Derrière les palissades colorées, on aperçoit les engins de chantier. Là, nous rencontrons Larbi, l'un des 17 000 salariés de Disneyland Paris. 86% d'entre eux sont en CDI, c'est le premier employeur mono-site de France. Larbi est vendeur dans une boutique, il a 25 ans d'ancienneté. "Moi, ça va, témoigne-t-il. Mais je connais plusieurs collègues qui ne sont pas très bien, qui en ont marre."
"Quand il y a eu la tempête en 1999, on avait fermé une journée et c'était la première fois que le parc fermait. Alors maintenant, forcément, c'est tout tristounet."
Larbià franceinfo
À deux kilomètres du parc, le grand hôtel Explorers est fermé lui aussi. Avec ses 400 chambres, l'hôtel est habituellement rempli à 90% sur l'année, mais depuis plusieurs mois, le bateau pirate qui trône dans le hall prend la poussière et l'air est glacé.
Cela fait maintenant longtemps que le chauffage n'a pas été rallumé. "Tout cela, c'est vide, explique le directeur général Guy Richaudeau. Pour cet établissement, la fermeture se traduit par plusieurs centaines de milliers d'euros de pertes à l'année. Le poumon économique et le dynamisme de la zone s'est arrêté."
"Imaginez qu'on raye la tour Eiffel de la carte. C'est le même effet ici, économiquement, c'est d'une tristesse absolue."
Guy Richaudeauà franceinfo
Disneyland Paris revendique au total 56 000 emplois directs, indirects, ou induits. Le parc fait vivre tout un écosystème, actuellement figé. Les sous-traitants souffrent et l'effet domino se vérifie à la mission locale de Lagny-sur-Marne. "Disney n'a pas une seule offre, soupire Maria Ferreira, la directrice. Pour nous, cela représente des centaines d'emplois et stages qui ne sont pas disponibles. Nous sommes un bassin d'emploi où le tourisme est notre lumière."
Un peu plus loin, à Serris, ville nouvelle de près de 10 000 habitants, avec ses immeubles blancs alignés, ses larges rues, presque désertées, la commune s'est développée grâce au voisinage immédiat de Mickey. Les commerces ici, vont mal, et les chiffres d'affaires en berne. "On se retrouve à 30% de chiffre d'affaires en moins", indique le boulanger. À côté, la brasserie accuse une baisse de 60%.
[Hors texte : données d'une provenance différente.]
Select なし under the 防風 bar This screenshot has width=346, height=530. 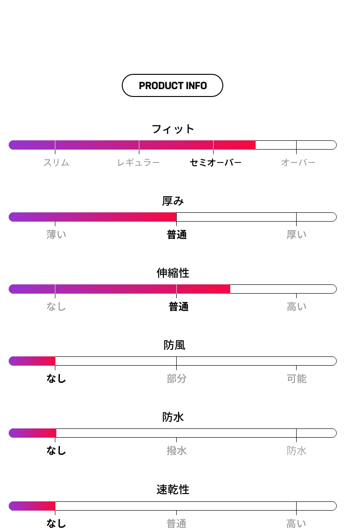(56, 379)
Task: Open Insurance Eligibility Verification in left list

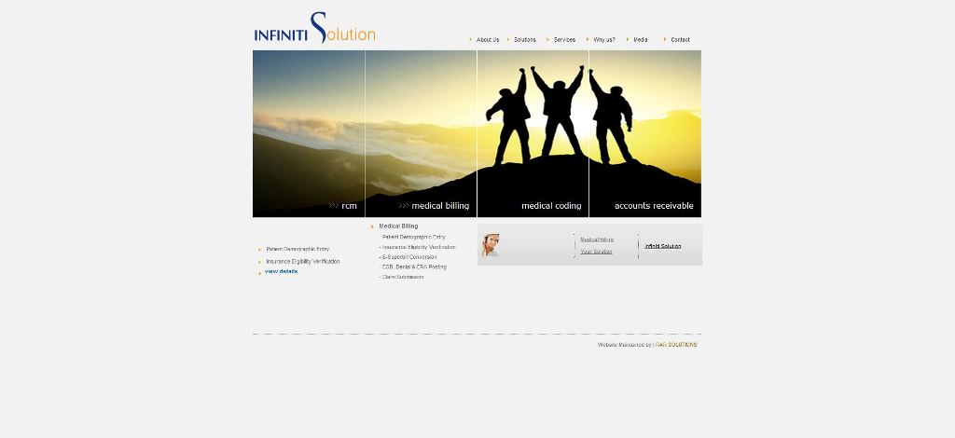Action: point(302,262)

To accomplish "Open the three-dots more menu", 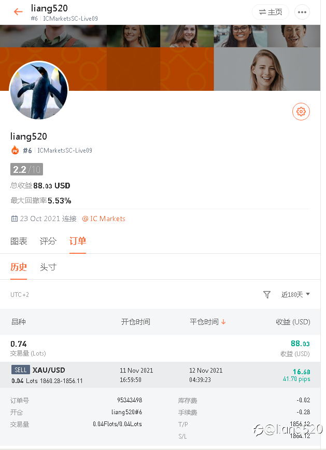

Dans les rues de Serris, nous rencontrons Anaëlle, serveuse et Alphonse, artiste-interprète, eux aussi salariés à Disneyland. Ils sont aujourd'hui au chômage partiel et n'ont pas travaillé depuis un an. "Il y avait les heures supplémentaires, les jours supplémentaires, etc., détaille Anaëlle. Et maintenant il n'y a plus. Notre emploi est garanti : il y a eu des propositions de ruptures conventionnelles, mais pas de perte d'emploi." "Normalement, c'est blindé ici, et il y a énormément de monde, complète Alphonse. Mais là, il n'y a personne, c'est fantomatique. On est en pleine campagne et on a l'impression que la première pierre de Disney n'a pas encore été posée..."
"Disney génère un montant de taxes important sur le secteur, surtout la taxe de séjour, qui représente un montant extrêmement important, souligne Philippe Descrouet, maire de Serris et président de Val d'Europe Agglomération. Depuis le 15 mars 2020, si on ajoute 2021, on a une estimation d'à peu près 25 millions d'euros de pertes de recettes pour le territoire. L'économie locale vacille complètement."
"Si jamais le tourisme de masse ne revenait pas sur notre secteur d'ici trois ou quatre ans, ce serait une catastrophe économique, bien sûr."
Philippe Descrouet, maire de Serrisà franceinfo
Et à court terme, l'horizon est bouché. Disneyland Paris a évité cette fois d'annoncer une date de réouverture. Actuellement la seule activité importante sur le site est la mise en place, prochainement, d'un vaccinodrome dans l'un des hôtels du parc.